Written request: Will you reproduce the stretch from "Fathers of the" through "imprisoned Donatist presbyter." in the excerpt on Augustine's letters, renaming "presbyter" as "priest"?

Document excerpt:
Fathers of the Church



”Augustine’s correspondence, the mark and expression of the influential personality and apostolic zeal of the author, is rich in historical, philosophical, theological, exegetical, spiritual, literary, and autobiographical content” (Agostino Trapè). Here he responds to the objections and arguments of a recently imprisoned Donatist presbyter.


The extant correspondence of St. Augustine includes more than 270 letters, including well over 200 written by him. Those numbered 124-231 span the period from the conference between Catholic and Donatist bishops held in 411, and the rise of the Pelagian heresy, until Augustine’s death in 430.

by Augustine of Hippo in 416 | translated by J. G. Cunningham


1. If you could see the sorrow of my heart and my concern for your salvation, you would perhaps take pity on your own soul, doing that which is pleasing to God, by giving heed to the word which is not ours but His; and would no longer give to His Scripture only a place in your memory, while shutting it out from your heart. You are angry because you are being drawn to salvation, although you have drawn so many of our fellow Christians to destruction. For what did we order beyond this, that you should be arrested, brought before the authorities, and guarded, in order to prevent you from perishing? As to your having sustained bodily injury, you have yourself to blame for this, as you would not use the horse which was immediately brought to you, and then dashed yourself violently to the ground; for, as you well know, your companion, who was brought along with you, arrived uninjured, not having done any harm to himself as you did.

Data shown:
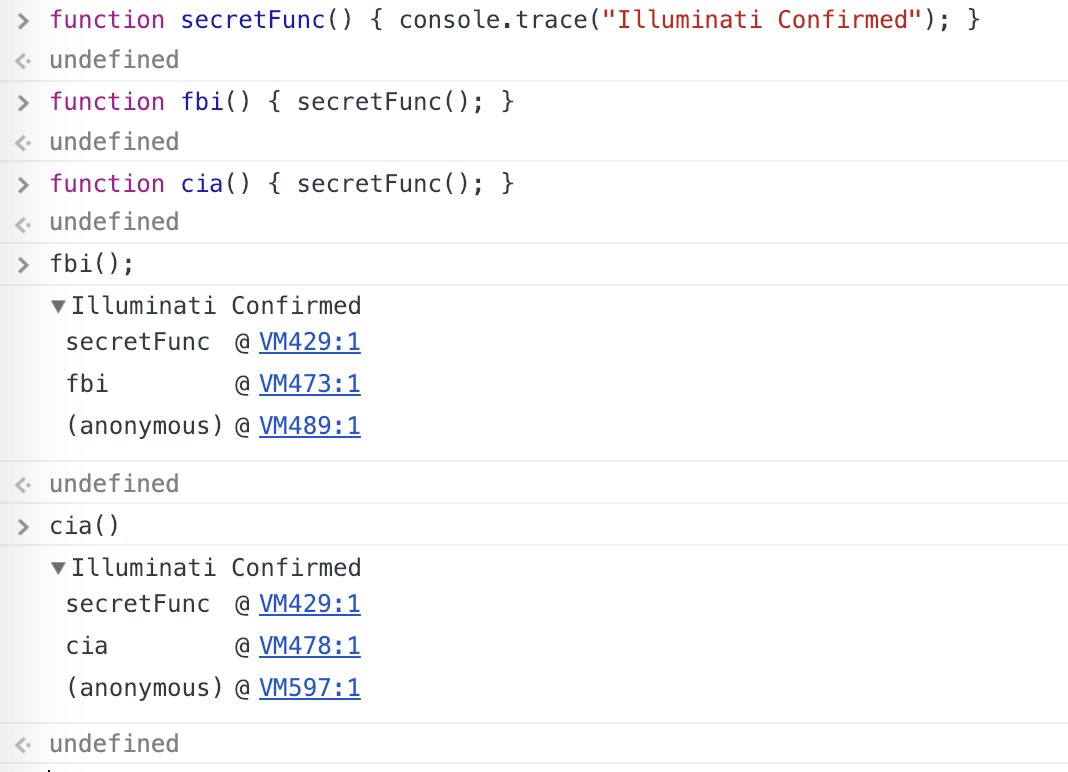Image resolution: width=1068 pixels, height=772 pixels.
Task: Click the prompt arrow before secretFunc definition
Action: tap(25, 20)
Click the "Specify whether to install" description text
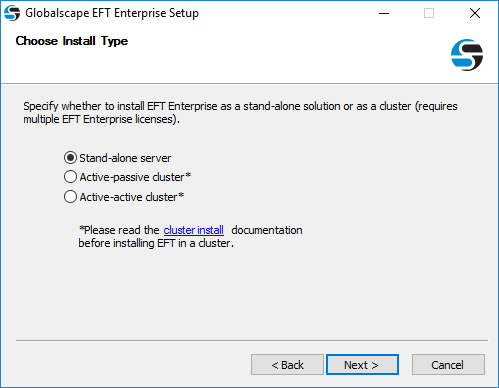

Answer:
Fathers of the Church



”Augustine’s correspondence, the mark and expression of the influential personality and apostolic zeal of the author, is rich in historical, philosophical, theological, exegetical, spiritual, literary, and autobiographical content” (Agostino Trapè). Here he responds to the objections and arguments of a recently imprisoned Donatist priest.